Hartshorne in his chapter on surfaces defines a ruled surface(over an algebraically closed field) to be a smooth projective surface $X$ together with a surjective morphism $\pi:X\to C$, $C$ a smooth curve, such that the fiber over each point $y\in C$, call it $X_y$, is isomorphic to $\mathbb{P}^1$, and such that $\pi$ admits a section.

He then says that the existence of a section follows from Tsen's theorem under the earlier hypothesis.

When he says every point, does he include the generic point also? If yes, then the section will exist by defining it to be anything at the generic point and then using that a morphism from an open subset of a curve to a proper variety extends to the whole curve.

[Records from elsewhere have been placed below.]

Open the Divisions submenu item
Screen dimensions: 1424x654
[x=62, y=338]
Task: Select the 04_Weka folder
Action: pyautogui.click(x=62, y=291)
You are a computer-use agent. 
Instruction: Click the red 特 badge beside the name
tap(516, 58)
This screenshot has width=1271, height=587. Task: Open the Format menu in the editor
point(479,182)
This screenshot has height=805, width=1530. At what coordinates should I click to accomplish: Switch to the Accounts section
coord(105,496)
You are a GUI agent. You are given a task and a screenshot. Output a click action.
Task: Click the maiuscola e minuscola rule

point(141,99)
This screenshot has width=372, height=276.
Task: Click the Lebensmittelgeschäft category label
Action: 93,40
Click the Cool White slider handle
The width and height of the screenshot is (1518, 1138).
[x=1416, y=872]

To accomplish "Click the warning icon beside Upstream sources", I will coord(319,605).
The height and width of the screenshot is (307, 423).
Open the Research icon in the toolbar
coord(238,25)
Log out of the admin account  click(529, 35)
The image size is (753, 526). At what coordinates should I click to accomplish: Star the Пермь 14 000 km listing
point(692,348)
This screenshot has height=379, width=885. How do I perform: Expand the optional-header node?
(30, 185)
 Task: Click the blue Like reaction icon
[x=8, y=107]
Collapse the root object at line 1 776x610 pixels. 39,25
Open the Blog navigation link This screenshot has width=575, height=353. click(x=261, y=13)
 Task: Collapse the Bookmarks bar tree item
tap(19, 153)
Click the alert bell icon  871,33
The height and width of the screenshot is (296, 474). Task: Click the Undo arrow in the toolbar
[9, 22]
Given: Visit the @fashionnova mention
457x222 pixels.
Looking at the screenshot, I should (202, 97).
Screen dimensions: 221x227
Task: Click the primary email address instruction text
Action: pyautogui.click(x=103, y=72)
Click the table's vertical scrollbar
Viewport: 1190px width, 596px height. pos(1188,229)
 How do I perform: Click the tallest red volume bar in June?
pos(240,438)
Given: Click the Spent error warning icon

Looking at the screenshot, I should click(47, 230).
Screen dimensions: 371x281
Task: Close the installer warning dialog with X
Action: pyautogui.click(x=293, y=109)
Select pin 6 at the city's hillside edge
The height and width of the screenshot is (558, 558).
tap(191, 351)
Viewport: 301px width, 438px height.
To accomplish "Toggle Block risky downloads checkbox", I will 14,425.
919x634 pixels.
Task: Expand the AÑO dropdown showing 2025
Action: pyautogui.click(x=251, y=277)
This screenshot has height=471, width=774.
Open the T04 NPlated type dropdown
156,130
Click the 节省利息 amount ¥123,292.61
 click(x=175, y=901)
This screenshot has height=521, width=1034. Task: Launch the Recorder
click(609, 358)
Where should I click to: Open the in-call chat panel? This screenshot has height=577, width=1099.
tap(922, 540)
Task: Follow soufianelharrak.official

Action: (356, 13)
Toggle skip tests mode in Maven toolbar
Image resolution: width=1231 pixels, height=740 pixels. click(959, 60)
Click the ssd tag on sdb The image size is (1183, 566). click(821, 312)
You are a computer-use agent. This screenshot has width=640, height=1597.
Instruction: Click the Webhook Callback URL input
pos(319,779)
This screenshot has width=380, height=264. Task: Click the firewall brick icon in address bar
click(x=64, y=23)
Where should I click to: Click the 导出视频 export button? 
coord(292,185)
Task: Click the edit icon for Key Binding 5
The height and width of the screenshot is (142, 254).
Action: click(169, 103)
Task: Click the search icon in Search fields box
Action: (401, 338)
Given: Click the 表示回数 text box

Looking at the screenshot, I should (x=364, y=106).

If by points he means only closed points, then how does the existence of a section follow from Tsen's theorem?

Best Answer

I thought I'd expand my earlier comment, which was not all that clear, and I'm not even sure where you'd look it up. Let's say that a ruled surface over a smooth curve $C$ is smooth projective morphism $f:X\to C$ all of whose fibres are isomorphic to $\mathbb{P}^1$. Then one checks that $\omega_{X/C}^{-1}$ is relatively very ample. So we get an embedding $X\to \mathbb{P}(f_*\omega_{X/C}^{-1})$ over $C$ as a family of conics. Assuming that you are over an algebraically closed field, you can apply Tsen to see that the generic fibre has a rational point. This implies that there is a rational section $C\dashrightarrow X$. Since $C$ is a curve, this extends to an honest section.

An alternative argument is to note that the obstruction to $X=\mathbb{P}(E)$, for some vector bundle $E$, lies in the Brauer group of $C$ via $$H^1(C_{et},GL_2)\to H^1(C_{et},PGL_2)\to H^2(C_{et},G_m)$$ and this vanishes by Tsen. One gets a section using this as well, and much more.